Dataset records
--------------------

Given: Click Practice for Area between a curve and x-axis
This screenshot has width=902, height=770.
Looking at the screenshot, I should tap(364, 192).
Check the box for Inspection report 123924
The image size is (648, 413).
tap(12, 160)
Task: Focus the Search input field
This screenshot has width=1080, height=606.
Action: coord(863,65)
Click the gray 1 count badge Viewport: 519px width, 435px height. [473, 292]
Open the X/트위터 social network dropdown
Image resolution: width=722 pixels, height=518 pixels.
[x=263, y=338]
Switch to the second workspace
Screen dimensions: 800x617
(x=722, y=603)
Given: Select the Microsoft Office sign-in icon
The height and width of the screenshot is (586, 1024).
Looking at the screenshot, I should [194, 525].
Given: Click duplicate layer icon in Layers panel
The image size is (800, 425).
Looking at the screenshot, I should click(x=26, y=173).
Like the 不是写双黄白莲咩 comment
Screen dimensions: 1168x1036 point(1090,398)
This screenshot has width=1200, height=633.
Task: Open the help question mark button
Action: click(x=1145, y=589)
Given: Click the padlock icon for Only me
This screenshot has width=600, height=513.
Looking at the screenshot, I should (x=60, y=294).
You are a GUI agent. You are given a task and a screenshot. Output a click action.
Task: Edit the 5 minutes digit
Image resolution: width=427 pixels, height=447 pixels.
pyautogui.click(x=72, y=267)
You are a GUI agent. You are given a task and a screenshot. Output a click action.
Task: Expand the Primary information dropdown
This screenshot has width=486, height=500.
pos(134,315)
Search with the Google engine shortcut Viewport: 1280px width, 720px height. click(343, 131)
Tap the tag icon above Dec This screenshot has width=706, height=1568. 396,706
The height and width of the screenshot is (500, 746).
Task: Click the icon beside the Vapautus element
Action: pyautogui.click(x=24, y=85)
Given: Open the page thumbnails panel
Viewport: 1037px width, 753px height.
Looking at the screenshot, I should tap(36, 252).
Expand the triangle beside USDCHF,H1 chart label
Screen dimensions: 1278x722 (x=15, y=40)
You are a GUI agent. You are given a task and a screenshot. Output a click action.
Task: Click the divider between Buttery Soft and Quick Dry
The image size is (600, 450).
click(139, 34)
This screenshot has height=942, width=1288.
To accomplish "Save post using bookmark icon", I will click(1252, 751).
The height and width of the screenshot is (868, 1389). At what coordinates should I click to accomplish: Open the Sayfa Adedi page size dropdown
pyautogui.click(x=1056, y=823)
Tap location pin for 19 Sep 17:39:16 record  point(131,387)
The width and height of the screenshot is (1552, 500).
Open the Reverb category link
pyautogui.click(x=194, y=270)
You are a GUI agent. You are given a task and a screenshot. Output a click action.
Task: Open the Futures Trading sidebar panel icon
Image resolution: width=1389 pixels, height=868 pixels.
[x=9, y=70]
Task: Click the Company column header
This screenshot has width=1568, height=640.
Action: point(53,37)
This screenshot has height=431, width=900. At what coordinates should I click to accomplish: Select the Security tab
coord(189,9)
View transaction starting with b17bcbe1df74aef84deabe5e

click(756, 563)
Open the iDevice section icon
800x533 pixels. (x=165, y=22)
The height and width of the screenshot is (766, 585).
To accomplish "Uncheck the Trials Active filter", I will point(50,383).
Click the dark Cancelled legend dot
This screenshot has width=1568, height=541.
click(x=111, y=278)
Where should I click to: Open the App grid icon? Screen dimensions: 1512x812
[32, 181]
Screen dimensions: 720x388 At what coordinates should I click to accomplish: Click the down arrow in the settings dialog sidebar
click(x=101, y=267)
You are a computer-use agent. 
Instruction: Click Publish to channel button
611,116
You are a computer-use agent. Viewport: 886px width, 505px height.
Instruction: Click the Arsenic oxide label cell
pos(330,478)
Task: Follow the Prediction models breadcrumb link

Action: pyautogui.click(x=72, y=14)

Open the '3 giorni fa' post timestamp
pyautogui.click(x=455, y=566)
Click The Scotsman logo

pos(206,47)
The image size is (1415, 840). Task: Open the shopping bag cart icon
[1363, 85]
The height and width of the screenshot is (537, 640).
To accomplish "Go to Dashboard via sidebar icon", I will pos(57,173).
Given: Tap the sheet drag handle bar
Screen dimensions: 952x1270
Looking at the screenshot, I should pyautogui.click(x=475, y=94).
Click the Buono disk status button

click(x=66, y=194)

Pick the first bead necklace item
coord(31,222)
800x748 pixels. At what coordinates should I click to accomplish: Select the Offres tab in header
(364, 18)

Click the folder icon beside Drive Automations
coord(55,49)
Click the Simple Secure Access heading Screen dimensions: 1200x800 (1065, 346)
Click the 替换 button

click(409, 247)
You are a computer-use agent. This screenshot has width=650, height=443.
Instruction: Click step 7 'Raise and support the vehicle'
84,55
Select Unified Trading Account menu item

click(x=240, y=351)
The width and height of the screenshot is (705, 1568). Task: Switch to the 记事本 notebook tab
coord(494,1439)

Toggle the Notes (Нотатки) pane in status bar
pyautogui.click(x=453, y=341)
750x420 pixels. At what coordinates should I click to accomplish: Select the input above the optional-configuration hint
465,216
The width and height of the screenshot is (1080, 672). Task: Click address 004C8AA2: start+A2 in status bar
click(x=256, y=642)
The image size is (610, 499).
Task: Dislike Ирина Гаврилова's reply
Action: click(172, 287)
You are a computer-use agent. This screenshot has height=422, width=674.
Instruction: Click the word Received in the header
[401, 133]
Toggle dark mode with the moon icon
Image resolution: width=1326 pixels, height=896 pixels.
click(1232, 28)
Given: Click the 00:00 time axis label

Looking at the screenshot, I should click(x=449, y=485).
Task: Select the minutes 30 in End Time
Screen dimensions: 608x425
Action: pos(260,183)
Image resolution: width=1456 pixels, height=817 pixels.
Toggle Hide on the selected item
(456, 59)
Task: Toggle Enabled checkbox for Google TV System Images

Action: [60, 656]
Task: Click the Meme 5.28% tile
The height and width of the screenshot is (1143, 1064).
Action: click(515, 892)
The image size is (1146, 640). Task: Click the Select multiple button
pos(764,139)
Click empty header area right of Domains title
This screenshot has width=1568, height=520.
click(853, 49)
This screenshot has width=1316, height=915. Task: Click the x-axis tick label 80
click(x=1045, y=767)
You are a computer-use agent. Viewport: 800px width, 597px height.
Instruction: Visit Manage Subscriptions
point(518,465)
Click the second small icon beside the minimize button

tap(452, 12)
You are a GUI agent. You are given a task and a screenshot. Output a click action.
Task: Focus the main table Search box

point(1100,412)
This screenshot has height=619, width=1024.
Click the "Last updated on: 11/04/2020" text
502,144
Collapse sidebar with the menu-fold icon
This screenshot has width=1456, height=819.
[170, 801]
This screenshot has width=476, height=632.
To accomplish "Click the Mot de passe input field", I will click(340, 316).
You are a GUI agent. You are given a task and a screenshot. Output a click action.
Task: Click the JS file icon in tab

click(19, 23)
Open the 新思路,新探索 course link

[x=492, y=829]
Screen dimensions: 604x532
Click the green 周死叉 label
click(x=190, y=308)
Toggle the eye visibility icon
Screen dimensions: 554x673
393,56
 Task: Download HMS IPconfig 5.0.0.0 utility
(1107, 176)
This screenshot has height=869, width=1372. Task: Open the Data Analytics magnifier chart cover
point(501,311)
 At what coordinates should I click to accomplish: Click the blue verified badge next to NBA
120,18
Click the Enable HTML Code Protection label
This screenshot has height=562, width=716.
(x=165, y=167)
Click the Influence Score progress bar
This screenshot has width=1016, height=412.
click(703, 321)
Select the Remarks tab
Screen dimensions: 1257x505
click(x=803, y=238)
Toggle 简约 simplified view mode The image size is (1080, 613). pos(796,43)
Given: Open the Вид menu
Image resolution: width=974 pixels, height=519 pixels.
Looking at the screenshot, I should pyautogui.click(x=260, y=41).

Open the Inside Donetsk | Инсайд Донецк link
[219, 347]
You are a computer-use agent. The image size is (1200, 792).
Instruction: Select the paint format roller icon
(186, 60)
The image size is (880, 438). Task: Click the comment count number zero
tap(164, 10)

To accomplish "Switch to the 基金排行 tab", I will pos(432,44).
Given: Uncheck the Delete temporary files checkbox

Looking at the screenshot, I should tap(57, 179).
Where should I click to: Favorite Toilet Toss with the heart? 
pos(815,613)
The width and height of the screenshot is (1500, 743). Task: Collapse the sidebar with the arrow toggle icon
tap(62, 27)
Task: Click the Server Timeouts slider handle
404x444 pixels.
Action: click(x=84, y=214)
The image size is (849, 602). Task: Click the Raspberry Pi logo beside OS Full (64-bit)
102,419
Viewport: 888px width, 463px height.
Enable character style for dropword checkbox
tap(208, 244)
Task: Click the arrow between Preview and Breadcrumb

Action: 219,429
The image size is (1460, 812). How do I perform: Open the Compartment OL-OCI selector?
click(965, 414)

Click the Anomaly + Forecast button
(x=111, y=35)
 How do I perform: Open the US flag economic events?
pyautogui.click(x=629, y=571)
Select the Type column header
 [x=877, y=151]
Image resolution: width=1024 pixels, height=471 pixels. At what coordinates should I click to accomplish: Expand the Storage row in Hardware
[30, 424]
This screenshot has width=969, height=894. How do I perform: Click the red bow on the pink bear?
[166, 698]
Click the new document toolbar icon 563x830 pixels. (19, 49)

--------------------

Gather all lines of the records that include the word "field".

Task: Focus the Search input field
To accomplish "Click the Mot de passe input field", I will click(340, 316).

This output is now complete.